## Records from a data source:
━━━━━━━━

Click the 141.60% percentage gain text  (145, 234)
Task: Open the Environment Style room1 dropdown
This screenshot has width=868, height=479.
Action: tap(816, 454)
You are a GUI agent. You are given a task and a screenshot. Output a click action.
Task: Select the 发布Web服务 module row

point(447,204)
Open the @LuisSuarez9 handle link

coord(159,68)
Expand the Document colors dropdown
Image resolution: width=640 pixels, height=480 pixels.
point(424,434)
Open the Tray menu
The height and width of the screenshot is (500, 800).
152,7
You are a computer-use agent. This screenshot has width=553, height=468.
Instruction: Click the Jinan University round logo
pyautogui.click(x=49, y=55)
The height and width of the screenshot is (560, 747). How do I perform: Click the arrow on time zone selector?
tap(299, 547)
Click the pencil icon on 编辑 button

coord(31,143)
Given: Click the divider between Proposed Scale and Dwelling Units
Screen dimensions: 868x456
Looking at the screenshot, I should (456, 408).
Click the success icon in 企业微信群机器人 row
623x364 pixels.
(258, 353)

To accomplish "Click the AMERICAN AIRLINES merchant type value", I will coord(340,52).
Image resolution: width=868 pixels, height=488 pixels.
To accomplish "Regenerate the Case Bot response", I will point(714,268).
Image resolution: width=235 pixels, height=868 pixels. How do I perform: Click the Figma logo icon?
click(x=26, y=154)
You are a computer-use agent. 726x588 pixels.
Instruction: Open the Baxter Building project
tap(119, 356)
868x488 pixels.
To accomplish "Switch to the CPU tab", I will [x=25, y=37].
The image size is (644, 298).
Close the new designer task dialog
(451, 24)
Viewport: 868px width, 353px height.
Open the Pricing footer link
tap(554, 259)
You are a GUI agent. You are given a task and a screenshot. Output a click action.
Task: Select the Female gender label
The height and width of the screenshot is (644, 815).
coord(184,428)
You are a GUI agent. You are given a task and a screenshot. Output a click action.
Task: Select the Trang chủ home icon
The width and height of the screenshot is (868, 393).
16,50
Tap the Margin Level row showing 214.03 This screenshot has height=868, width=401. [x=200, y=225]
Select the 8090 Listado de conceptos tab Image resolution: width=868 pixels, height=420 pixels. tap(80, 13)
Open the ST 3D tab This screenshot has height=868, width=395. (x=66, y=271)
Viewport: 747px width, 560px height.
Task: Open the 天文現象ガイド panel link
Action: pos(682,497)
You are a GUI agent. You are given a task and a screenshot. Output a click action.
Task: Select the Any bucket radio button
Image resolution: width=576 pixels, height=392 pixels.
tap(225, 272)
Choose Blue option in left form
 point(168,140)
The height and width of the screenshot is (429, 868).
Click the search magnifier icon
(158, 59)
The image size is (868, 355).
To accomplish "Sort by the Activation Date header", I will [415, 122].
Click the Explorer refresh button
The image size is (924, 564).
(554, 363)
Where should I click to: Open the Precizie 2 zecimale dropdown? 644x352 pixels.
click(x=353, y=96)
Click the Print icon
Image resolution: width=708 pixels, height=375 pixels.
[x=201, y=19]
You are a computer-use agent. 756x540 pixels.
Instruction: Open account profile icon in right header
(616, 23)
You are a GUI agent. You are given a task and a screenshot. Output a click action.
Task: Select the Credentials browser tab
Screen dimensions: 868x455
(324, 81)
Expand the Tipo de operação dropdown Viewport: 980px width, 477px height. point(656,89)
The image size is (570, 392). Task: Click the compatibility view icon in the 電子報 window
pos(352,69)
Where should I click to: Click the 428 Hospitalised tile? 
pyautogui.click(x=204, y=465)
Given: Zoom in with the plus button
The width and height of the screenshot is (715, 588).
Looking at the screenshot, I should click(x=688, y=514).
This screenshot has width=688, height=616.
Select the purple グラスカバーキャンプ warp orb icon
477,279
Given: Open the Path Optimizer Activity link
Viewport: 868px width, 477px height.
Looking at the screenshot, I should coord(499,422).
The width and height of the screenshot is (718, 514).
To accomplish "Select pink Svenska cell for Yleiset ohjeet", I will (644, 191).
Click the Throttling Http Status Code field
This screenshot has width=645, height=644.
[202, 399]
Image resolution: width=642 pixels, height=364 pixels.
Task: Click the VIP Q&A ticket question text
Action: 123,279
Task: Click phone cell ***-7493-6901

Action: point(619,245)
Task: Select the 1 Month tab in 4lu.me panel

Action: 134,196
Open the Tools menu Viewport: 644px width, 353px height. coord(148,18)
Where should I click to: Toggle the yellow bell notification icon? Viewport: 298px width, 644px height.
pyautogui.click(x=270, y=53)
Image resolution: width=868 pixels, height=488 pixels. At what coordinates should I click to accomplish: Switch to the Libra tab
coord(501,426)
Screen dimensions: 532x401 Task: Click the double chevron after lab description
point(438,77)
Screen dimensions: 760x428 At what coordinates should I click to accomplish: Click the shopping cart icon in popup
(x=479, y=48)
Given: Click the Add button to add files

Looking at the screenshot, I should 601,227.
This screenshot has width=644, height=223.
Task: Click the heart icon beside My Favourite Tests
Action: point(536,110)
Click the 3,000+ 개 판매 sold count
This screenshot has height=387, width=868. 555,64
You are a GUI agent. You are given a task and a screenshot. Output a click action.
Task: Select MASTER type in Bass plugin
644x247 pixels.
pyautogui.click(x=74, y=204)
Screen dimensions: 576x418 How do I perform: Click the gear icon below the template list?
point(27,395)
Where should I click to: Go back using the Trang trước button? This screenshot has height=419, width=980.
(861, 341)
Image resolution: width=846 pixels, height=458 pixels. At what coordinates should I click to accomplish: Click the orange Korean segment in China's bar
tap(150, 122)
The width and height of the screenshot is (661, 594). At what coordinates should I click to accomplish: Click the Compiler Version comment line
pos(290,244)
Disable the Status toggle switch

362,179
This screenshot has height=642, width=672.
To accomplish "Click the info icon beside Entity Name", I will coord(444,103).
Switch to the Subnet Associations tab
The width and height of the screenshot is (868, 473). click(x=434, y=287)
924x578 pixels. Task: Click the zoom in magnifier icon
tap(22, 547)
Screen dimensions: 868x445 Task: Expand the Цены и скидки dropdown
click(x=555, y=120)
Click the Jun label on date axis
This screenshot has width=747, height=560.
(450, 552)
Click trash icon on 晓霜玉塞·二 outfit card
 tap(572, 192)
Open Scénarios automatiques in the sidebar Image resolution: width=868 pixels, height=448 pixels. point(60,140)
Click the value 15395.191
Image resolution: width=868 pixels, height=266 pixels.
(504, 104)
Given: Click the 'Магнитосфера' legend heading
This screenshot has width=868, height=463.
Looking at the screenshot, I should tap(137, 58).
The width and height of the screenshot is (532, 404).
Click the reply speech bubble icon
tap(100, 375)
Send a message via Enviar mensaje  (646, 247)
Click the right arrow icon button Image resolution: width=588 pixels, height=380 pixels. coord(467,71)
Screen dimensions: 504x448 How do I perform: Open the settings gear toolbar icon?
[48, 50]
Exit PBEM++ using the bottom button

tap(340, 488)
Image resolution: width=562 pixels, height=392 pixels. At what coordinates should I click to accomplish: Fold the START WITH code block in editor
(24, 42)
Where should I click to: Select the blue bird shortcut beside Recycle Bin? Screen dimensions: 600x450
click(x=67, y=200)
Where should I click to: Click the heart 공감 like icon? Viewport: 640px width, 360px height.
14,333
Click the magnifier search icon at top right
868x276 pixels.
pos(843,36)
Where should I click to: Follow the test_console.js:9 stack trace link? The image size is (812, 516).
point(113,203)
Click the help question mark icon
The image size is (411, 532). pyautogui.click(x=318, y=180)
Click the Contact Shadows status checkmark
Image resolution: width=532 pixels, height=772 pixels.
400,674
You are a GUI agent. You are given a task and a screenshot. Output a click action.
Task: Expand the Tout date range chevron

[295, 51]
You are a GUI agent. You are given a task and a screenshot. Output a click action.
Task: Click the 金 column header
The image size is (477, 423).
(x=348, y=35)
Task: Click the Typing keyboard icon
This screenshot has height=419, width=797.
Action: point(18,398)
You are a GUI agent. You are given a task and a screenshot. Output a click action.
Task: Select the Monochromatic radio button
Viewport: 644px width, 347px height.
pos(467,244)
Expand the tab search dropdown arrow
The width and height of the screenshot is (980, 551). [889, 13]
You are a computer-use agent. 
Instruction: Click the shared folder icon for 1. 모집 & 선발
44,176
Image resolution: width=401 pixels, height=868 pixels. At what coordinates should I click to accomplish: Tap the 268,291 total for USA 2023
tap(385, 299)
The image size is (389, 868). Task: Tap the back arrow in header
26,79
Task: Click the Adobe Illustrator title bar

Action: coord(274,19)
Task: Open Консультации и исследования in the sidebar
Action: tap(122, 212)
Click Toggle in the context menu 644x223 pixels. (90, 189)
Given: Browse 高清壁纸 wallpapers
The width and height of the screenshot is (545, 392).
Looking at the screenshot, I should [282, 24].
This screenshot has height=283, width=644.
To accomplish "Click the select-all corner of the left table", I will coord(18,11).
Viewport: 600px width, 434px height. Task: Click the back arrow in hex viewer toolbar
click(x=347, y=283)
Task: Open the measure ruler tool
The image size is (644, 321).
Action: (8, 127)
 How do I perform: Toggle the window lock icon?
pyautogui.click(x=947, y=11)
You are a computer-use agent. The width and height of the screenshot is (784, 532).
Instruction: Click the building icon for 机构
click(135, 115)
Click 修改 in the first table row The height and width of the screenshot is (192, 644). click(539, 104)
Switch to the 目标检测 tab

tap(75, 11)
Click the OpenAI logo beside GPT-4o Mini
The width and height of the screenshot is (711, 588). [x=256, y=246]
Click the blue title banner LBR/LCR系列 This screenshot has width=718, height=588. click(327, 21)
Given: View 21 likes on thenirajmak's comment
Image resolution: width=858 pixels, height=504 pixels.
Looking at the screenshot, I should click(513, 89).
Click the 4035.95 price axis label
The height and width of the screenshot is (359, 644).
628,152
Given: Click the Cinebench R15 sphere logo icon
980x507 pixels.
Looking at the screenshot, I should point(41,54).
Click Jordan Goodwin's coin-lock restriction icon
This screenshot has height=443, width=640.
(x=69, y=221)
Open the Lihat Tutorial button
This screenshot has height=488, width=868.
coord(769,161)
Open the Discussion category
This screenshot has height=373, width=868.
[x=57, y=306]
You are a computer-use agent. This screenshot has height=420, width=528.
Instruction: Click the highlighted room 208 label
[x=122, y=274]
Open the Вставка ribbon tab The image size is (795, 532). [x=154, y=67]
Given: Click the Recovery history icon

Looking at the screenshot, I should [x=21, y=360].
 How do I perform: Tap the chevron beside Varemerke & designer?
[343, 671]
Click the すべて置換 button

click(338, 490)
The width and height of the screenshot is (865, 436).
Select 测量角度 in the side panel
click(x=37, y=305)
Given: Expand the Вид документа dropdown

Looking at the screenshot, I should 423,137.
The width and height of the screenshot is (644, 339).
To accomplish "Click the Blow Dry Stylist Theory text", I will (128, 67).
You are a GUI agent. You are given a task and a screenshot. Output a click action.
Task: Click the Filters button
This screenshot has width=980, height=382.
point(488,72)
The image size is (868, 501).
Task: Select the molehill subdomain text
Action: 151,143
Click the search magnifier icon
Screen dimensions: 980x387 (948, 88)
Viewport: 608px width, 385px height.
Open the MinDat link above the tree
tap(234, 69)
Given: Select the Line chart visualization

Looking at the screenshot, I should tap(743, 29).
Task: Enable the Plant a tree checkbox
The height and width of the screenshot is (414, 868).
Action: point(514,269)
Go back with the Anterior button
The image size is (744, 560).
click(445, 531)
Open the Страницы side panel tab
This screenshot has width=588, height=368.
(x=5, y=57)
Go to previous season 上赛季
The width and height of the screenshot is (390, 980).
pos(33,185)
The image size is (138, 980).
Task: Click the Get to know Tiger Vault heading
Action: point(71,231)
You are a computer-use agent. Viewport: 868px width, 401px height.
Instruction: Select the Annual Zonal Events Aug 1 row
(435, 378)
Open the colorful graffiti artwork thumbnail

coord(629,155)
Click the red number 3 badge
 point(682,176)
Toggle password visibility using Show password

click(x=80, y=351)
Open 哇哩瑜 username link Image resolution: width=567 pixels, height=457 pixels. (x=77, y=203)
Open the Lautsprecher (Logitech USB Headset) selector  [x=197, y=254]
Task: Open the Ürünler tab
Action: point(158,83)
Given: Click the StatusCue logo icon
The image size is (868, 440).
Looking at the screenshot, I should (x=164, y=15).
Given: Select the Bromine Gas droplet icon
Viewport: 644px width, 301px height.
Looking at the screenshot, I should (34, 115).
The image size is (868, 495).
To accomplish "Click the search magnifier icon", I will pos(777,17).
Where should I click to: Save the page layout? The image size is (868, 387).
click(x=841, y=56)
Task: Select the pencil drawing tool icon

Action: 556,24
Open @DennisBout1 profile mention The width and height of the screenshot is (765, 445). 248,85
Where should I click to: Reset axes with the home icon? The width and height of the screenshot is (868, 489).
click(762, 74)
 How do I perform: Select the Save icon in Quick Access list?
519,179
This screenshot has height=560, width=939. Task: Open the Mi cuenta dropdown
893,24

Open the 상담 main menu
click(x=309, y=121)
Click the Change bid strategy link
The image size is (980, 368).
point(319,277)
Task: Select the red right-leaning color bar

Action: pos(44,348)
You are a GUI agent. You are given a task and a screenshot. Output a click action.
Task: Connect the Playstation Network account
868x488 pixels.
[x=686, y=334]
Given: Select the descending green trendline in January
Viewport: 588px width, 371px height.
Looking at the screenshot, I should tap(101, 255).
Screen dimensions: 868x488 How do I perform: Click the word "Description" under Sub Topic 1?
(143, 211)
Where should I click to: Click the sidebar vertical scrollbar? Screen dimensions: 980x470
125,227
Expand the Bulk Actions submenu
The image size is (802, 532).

━━━━━━━━

## Your task:
Please give an exact copy of the entries above, from the line with "Open the Lautsprecher" down to the line with "Task: Connect the Playstation Network account", inclusive, and nothing else.

## Result:
Open the Lautsprecher (Logitech USB Headset) selector  [x=197, y=254]
Task: Open the Ürünler tab
Action: point(158,83)
Given: Click the StatusCue logo icon
The image size is (868, 440).
Looking at the screenshot, I should (x=164, y=15).
Given: Select the Bromine Gas droplet icon
Viewport: 644px width, 301px height.
Looking at the screenshot, I should (34, 115).
The image size is (868, 495).
To accomplish "Click the search magnifier icon", I will pos(777,17).
Where should I click to: Save the page layout? The image size is (868, 387).
click(x=841, y=56)
Task: Select the pencil drawing tool icon

Action: 556,24
Open @DennisBout1 profile mention The width and height of the screenshot is (765, 445). 248,85
Where should I click to: Reset axes with the home icon? The width and height of the screenshot is (868, 489).
click(762, 74)
 How do I perform: Select the Save icon in Quick Access list?
519,179
This screenshot has height=560, width=939. Task: Open the Mi cuenta dropdown
893,24

Open the 상담 main menu
click(x=309, y=121)
Click the Change bid strategy link
The image size is (980, 368).
point(319,277)
Task: Select the red right-leaning color bar

Action: pos(44,348)
You are a GUI agent. You are given a task and a screenshot. Output a click action.
Task: Connect the Playstation Network account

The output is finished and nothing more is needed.